[DATA EXTRACTS]
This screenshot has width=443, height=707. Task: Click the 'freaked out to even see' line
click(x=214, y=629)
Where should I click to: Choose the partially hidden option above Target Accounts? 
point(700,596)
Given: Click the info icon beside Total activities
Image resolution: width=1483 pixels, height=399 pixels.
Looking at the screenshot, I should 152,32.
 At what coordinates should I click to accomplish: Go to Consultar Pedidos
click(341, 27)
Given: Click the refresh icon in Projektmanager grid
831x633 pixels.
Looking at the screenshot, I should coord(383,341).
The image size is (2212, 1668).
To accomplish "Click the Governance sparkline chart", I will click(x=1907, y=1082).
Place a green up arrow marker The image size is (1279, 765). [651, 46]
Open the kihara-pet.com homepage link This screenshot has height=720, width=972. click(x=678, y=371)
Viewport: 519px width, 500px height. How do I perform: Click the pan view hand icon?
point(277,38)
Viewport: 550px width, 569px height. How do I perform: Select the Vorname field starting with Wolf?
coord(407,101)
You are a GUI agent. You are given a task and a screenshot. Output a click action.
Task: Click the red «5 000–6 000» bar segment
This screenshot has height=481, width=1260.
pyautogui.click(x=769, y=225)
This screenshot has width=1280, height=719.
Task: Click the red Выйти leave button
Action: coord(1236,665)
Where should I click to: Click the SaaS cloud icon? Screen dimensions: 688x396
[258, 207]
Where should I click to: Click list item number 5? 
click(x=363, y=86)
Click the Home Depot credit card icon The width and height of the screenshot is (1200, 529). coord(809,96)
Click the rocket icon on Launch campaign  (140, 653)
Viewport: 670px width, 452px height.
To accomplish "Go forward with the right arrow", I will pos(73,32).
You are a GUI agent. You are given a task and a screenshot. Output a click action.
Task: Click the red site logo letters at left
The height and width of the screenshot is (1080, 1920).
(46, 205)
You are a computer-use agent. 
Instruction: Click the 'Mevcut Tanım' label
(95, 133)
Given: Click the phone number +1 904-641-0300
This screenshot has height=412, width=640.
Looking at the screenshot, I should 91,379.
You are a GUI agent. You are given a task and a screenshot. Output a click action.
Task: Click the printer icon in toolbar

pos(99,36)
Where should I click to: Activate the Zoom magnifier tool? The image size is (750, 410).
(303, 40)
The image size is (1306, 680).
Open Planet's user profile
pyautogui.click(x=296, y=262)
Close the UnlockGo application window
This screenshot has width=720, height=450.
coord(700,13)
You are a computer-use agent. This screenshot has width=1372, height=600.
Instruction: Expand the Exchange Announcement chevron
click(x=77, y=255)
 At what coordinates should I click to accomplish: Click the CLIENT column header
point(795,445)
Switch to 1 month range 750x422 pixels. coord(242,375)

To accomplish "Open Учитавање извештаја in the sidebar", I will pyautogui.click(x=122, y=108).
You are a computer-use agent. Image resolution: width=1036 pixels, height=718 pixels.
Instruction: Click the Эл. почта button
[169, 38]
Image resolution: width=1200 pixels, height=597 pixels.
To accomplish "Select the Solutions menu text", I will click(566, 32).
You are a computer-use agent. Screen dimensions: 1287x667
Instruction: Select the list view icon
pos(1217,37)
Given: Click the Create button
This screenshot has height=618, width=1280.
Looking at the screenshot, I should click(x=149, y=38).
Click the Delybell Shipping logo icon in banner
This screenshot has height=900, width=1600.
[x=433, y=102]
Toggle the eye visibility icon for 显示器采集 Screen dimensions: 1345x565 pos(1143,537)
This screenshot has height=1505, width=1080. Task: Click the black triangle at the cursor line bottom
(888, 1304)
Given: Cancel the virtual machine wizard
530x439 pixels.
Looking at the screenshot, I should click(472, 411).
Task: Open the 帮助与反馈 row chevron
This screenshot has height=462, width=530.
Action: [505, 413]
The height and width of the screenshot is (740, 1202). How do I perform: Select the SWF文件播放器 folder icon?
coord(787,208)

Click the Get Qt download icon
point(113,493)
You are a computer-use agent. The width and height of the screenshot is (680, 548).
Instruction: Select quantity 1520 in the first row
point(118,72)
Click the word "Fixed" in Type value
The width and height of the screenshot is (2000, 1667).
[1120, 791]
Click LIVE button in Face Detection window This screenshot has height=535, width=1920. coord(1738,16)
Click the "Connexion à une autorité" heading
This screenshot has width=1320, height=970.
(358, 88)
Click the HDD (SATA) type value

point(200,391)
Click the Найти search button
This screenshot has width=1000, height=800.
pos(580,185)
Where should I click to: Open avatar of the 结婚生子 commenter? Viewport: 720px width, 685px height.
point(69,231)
[/DATA EXTRACTS]
* _ABOUT THIS EXERCISE_
Return every line above in which the string "arrow" occurs.

* _ANSWER SPACE_
Place a green up arrow marker The image size is (1279, 765). [651, 46]
To accomplish "Go forward with the right arrow", I will pos(73,32).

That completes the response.